Copy every line of the data that includes the string "search".

▶ **EXCERPTED DATA**:
——

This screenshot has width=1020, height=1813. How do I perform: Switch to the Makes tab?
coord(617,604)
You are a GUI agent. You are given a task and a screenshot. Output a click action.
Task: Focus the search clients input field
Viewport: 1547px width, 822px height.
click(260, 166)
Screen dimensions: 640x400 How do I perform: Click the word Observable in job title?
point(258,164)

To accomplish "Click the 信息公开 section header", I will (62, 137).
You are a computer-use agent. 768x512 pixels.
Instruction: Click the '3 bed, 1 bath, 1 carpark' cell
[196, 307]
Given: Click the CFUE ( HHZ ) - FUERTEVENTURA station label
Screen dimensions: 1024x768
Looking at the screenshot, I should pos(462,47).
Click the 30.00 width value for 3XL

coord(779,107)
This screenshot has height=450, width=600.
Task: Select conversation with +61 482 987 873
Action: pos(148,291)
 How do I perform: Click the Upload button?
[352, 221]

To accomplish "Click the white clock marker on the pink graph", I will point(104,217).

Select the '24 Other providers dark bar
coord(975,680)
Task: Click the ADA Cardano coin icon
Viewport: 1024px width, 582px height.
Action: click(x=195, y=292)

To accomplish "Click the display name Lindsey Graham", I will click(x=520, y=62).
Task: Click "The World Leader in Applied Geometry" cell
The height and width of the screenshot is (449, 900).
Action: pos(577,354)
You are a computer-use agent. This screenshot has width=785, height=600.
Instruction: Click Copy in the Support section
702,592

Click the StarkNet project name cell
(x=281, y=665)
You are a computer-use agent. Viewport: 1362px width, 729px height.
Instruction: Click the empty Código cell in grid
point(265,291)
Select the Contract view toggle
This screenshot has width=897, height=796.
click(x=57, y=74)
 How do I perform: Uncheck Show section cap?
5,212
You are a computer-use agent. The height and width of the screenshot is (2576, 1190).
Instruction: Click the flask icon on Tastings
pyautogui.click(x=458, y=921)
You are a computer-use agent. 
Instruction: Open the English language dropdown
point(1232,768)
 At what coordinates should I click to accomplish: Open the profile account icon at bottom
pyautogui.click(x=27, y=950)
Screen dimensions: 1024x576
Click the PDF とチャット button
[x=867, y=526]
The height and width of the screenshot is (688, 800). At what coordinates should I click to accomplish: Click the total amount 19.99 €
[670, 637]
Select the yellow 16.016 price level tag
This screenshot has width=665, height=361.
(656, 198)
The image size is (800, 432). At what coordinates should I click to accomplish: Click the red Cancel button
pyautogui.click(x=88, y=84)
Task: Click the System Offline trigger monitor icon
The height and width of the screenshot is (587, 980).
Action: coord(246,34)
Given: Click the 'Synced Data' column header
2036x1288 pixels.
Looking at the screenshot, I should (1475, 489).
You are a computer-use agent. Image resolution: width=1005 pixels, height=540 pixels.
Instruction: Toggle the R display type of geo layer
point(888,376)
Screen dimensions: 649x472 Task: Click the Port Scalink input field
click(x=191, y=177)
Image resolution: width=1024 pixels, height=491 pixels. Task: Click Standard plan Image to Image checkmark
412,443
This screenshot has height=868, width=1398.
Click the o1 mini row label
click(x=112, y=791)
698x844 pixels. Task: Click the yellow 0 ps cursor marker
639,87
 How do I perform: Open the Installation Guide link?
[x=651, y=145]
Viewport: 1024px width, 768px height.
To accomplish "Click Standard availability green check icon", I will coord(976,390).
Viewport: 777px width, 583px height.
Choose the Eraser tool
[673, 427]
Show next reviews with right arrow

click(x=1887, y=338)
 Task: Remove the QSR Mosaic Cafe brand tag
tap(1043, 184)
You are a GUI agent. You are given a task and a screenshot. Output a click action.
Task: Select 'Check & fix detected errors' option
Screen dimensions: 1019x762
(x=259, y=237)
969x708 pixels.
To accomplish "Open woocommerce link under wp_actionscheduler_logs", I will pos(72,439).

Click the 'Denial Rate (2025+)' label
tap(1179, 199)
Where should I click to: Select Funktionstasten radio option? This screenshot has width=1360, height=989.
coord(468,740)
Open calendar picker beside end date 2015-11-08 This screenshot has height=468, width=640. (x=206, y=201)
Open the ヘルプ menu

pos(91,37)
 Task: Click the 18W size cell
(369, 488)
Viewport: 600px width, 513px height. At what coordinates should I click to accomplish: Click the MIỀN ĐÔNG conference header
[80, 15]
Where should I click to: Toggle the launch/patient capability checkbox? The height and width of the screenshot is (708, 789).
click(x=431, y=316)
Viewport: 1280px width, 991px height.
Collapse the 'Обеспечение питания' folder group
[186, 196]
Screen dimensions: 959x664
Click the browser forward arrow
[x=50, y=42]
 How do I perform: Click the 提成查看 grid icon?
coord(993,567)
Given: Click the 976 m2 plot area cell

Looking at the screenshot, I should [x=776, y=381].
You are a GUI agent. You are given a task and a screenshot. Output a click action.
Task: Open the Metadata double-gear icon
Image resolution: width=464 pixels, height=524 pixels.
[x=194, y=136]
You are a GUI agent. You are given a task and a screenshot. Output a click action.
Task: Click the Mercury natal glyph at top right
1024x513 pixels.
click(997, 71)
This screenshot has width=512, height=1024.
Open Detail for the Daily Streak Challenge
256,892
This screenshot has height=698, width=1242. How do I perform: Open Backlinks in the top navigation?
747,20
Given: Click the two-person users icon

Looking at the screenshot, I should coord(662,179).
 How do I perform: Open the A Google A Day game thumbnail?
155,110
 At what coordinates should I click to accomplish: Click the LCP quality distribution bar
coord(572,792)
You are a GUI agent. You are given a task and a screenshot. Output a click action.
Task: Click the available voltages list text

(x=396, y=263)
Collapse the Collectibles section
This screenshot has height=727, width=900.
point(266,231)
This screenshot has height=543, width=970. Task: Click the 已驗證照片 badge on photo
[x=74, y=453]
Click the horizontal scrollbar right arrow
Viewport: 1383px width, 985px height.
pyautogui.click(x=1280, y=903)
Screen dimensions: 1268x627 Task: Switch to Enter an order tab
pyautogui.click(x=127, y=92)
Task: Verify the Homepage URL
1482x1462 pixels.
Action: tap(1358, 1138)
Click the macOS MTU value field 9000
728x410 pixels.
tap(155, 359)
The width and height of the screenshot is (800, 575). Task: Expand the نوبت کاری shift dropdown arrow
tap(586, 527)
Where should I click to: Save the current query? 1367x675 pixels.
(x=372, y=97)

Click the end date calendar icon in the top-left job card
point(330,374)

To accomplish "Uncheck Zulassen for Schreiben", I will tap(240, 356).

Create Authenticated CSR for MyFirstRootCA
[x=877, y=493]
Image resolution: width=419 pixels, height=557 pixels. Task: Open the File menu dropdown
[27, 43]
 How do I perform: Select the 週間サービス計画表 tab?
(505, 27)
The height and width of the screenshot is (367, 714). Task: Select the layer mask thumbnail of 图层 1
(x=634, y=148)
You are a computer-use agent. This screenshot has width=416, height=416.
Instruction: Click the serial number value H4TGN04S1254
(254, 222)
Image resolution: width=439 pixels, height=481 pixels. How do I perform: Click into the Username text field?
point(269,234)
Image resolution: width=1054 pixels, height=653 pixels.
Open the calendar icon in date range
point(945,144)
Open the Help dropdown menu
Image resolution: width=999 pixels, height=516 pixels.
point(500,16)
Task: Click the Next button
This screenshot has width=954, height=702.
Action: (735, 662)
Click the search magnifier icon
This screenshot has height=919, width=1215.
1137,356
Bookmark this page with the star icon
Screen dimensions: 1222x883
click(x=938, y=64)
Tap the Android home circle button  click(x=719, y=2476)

——

▶ **FINISHED EXERCISE**:
Task: Focus the search clients input field
Click the search magnifier icon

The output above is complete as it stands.